Weitere Artikel: Die Schostakowitsch-Tage in Gohrisch haben sich zu einem echten "Kleinod" entwickelt, schwärmt Christian Schmidt im Tagesspiegel. Stephanie Grimm stellt in der taz die Musikerin Courtney Barnett vor. Sabine Lovatelli fördert die brasilianische Klassikszene, schreibt Philipp Lichterbeck im Tagesspiegel. Für die taz plaudert Du Pham mit dem britischen Punk-Urgestein The Damned, das mal wieder eine neue Platte rausbringt. Jürgen Kesting spricht in der FAZ mit Intendantin Cecilia Bartoli über die Salzburger Pfingstfestspiele. In der NZZ bespricht Felix Michael Edicson Ruiz' Interpretation einer Komposition für den Kontrabass von Heinz Holliger.
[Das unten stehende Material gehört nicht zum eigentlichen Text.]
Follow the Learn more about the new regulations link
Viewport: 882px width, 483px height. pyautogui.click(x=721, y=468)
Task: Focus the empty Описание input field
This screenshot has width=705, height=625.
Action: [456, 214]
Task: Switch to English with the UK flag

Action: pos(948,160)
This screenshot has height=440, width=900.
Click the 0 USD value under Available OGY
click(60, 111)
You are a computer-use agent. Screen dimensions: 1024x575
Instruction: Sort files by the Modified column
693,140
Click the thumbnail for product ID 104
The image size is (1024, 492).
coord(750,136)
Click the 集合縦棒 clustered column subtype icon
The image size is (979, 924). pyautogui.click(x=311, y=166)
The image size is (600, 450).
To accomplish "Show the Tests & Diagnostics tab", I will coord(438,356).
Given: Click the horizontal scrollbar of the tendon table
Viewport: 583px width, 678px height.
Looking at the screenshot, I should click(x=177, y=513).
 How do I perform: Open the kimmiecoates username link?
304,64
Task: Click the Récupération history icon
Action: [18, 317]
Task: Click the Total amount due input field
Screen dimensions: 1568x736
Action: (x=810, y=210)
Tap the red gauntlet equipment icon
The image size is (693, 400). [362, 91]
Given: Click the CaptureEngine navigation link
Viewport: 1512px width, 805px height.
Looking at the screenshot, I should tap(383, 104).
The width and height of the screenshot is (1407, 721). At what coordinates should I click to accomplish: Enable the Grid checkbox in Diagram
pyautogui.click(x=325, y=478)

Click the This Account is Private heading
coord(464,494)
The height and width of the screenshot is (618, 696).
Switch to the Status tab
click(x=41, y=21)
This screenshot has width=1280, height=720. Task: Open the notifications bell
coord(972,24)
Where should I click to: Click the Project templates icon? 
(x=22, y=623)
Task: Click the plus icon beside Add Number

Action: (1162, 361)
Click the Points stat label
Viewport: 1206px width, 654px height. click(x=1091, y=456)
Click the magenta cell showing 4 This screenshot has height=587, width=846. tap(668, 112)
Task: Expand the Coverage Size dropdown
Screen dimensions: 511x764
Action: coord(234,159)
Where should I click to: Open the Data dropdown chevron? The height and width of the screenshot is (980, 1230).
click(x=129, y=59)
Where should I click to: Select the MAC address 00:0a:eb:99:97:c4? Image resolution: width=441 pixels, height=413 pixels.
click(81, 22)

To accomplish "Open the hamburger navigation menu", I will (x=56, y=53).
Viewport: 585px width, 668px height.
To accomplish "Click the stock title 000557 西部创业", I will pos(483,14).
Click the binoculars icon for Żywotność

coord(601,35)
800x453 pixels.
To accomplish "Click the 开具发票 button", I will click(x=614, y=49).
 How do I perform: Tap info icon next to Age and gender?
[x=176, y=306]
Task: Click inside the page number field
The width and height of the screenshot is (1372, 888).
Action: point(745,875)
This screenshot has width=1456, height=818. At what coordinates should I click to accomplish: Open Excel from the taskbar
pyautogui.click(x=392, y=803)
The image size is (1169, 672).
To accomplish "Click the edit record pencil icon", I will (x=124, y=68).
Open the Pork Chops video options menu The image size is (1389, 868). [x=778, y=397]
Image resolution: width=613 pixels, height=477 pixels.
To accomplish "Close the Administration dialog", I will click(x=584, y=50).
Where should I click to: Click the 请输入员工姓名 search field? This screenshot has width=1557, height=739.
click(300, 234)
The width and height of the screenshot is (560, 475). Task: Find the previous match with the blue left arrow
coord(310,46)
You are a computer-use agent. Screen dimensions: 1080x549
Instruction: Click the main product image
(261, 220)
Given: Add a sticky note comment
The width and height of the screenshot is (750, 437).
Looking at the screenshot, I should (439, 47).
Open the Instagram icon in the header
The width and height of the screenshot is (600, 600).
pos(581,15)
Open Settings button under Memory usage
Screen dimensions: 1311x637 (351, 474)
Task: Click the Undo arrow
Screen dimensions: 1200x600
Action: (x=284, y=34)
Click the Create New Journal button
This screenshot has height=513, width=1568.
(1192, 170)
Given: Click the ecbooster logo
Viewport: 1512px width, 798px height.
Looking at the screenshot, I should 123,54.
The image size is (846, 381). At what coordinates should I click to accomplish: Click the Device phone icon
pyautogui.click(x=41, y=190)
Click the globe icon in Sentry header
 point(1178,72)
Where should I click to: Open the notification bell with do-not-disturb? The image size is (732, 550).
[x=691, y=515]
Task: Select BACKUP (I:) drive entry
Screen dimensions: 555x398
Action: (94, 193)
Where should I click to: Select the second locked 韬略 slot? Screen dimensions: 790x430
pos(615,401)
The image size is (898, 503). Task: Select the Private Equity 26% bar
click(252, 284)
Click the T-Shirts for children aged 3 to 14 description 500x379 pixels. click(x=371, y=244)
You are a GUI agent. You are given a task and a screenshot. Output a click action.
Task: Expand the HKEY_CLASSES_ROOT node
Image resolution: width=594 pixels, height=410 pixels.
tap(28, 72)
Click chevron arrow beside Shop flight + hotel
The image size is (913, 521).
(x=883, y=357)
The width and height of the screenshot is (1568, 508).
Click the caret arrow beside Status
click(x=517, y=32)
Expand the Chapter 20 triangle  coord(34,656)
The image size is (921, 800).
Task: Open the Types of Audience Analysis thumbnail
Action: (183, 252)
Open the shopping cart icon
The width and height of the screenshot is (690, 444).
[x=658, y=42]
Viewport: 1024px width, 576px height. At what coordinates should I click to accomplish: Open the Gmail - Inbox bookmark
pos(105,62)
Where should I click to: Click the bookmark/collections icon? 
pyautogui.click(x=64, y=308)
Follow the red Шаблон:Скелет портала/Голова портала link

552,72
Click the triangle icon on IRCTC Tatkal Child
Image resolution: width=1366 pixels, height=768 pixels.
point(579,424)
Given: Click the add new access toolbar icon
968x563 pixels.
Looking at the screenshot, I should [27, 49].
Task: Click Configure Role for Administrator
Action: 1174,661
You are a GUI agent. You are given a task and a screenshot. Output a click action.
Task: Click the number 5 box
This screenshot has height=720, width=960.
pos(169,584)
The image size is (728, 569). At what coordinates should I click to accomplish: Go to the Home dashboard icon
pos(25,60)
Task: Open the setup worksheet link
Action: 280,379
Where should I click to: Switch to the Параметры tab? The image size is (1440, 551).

Franziska Buhre porträtiert in der taz die queere "Bounce"-Sängerin Big Freedia aus New Orleans, deren Markenzeichen das exzessive Arschwackeln ist - wer dies aus dem Publikum am besten kann, bekomme von ihr sogar die Miete bezahlt, erfahren wir. Hier ein aktuelles Video:

Archiv: Musik

Design

Im Freitext-Blog porträtiert Manfred Rebhandl den Wiener Hutmachermeister Shmuel Shapira, von dem er sich einen maßgeschneiderten Hut anfertigen lässt: "Skeptisch, aber mit Kenneraugen, prüft er nun meinen Kopf: 'Rechts ist er breiter, und die Stirn…sehr interessant.' Mit dieser Kopfform, versichert er mir, würde ich jedenfalls keinen Hut von der Stange finden, und schon gar keinen, der mir passt. Dieses Schicksal teile ich allerdings mit 70 Prozent aller Männer auf dieser Welt. ... und zum Stichwort Ausstrahlung: 'Ich habe mal jemanden kennen gelernt, der hat im Büro gearbeitet und man hat ihn missachtet. Missachtet! Warum? Er trug den falschen Hut!' Sobald er den richtigen Hut trug (der nicht von ihm war), wurde er ganz anders behandelt. 'Ich habe das selbst gesehen! Mit einem Hut, der zu dir passt, bist du ein anderer Mensch.'"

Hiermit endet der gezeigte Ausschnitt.